*Work order A*:
Duplicate the text of the Fortis acquisition article between "The proposed transaction is" and "quasi-equity and debt.", inclusive.
*Work order B*:
Answer these questions from the Fortis acquisition article:
(i) What indirect interest does Fortis hold in RHT?
(ii) How much debt is included in the enterprise value and will be repaid?
(iii) For how much did the Singh brothers sell their stakes in Ranbaxy, and in what year?
*Work order C*:
According to the Fortis acquisition article, where does Fortis currently operate its healthcare delivery services? List every place named.

*** Quoted passage ***

Fortis Healthcare Limited on Tuesday announced that it has signed definitive agreements to fully acquire assets held by Singapore’s RHT Health Trust for an enterprise value of $725 million (Rs 4,650 crore).
This is pursuant to the announcement made in November last year wherein Fortis board had approved restructuring aimed at consolidating the entire Indian asset portfolio (12 clinical establishments, 4 greenfield clinical establishment and 2 operating hospitals).
Fortis has an indirect interest of around 29.76 per cent in RHT.
The proposed transaction involves the acquisition of all the securities of RHT’s entities in India holding (directly or indirectly) clinical establishments and businesses via a purchase of securities for an enterprise value of approximately Rs 4,650 crore, which includes Rs 1,152 crore of debt that will be repaid, Fortis said in a BSE filing.
Moreover, a substantial part of the net proceeds from the consideration (after repaying debt and other transaction related expenses) received by RHT would be distributed to its unit holders, including Fortis, it added.
“Fortis believes that the proposed transaction will potentially enhance value for all its stakeholders. With the unwinding of the current structure, it would also make it easier for investor and other stakeholders to better understand the company’s business and financial performance,” the company said in a statement.
Upon completion of the securities acquisition Fortis believes that the service fees that it was paying will be completely eliminated which would significantly improve its operating profitability i.e. EBITDA and cash flows.
The proposed transaction is expected to have positive impact on its operating profit by Rs 270 crore, it said. The acquisition would be funded with a combination of equity, quasi-equity and debt.
Fortis promoters Malvinder and Shivinder Singh stepped down from the board last week after they lost a litigation with Japanese drug maker Diiachi Sankyo in an arbitration suit regarding Ranbaxy pharma, the company they once owned. The Singh brothers sold their stakes in Ranbaxy to Diiachi for $2.4 billion in 2008.
This was followed by a Bloomberg report that revealed Singh brothers took at least 5 billion rupees ($78 million) out of the publicly-traded hospital company they control without board approval about a year ago.
Fortis is a healthcare delivery service provider with verticals comprising hospitals, diagnostics and day care specialty facilities. Currently, the company operates its healthcare delivery services in India, Dubai, Mauritius and Sri Lanka with 45 healthcare facilities, about 10,000 potential beds and over 372 diagnostic centres.

*** Data ***

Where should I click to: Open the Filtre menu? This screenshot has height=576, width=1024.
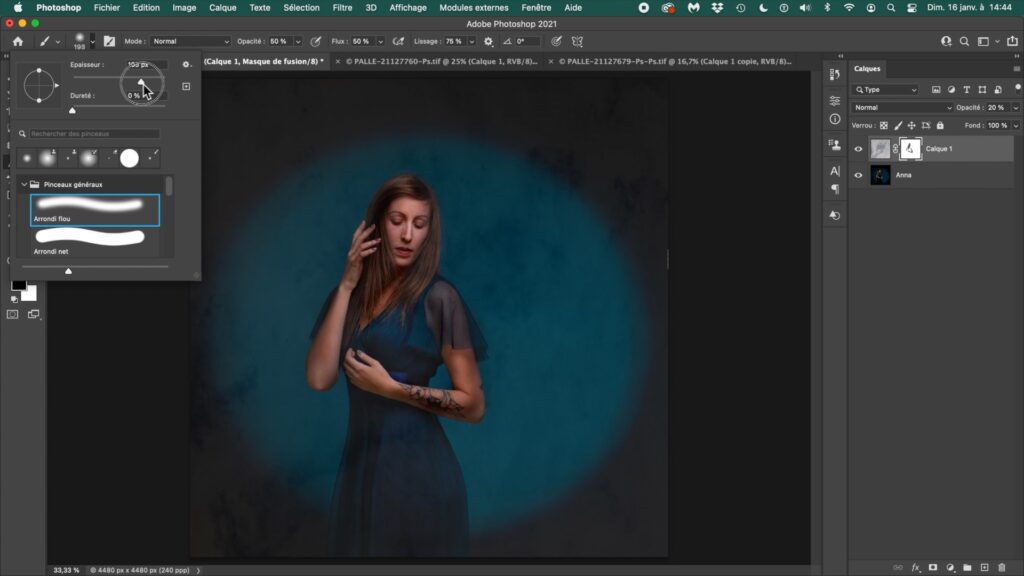342,7
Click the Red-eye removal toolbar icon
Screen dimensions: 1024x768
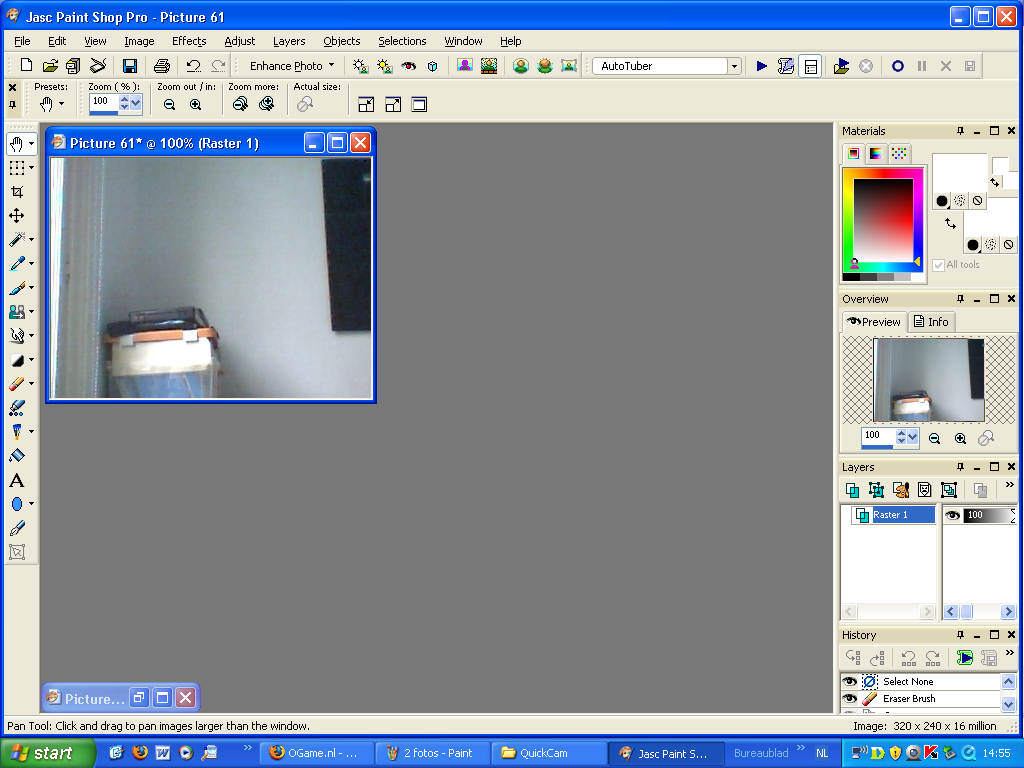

***

*Output A*:
The proposed transaction is expected to have positive impact on its operating profit by Rs 270 crore, it said. The acquisition would be funded with a combination of equity, quasi-equity and debt.

*Output B*:
(i) Around 29.76 per cent.
(ii) Rs 1,152 crore.
(iii) $2.4 billion, in 2008.

*Output C*:
India, Dubai, Mauritius, Sri Lanka